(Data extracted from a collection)
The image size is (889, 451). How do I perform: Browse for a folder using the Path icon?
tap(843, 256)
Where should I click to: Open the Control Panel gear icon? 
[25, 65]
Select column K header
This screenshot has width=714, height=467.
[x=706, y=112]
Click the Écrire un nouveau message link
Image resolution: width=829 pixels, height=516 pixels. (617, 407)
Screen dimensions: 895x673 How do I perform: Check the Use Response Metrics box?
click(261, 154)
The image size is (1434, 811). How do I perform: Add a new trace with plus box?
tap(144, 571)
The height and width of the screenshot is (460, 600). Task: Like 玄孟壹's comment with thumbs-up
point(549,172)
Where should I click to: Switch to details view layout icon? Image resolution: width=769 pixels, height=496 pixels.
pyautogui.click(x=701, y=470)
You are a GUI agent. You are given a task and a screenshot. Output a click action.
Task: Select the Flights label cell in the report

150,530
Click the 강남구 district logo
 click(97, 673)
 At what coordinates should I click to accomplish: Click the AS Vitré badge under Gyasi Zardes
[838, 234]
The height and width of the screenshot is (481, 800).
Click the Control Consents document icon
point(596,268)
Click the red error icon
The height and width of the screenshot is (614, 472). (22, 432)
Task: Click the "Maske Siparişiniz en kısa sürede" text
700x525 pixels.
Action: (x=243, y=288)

= PROBLEM TO WORK ON =
Answer with the exact lines running from the one that contains "Where should I click to: Open" through the last line of the data. Include no other line.

= THE ANSWER =
Where should I click to: Open the Control Panel gear icon? 
[25, 65]
Select column K header
This screenshot has width=714, height=467.
[x=706, y=112]
Click the Écrire un nouveau message link
Image resolution: width=829 pixels, height=516 pixels. (617, 407)
Screen dimensions: 895x673 How do I perform: Check the Use Response Metrics box?
click(261, 154)
The image size is (1434, 811). How do I perform: Add a new trace with plus box?
tap(144, 571)
The height and width of the screenshot is (460, 600). Task: Like 玄孟壹's comment with thumbs-up
point(549,172)
Where should I click to: Switch to details view layout icon? Image resolution: width=769 pixels, height=496 pixels.
pyautogui.click(x=701, y=470)
You are a GUI agent. You are given a task and a screenshot. Output a click action.
Task: Select the Flights label cell in the report

150,530
Click the 강남구 district logo
 click(97, 673)
 At what coordinates should I click to accomplish: Click the AS Vitré badge under Gyasi Zardes
[838, 234]
The height and width of the screenshot is (481, 800).
Click the Control Consents document icon
point(596,268)
Click the red error icon
The height and width of the screenshot is (614, 472). (22, 432)
Task: Click the "Maske Siparişiniz en kısa sürede" text
700x525 pixels.
Action: (x=243, y=288)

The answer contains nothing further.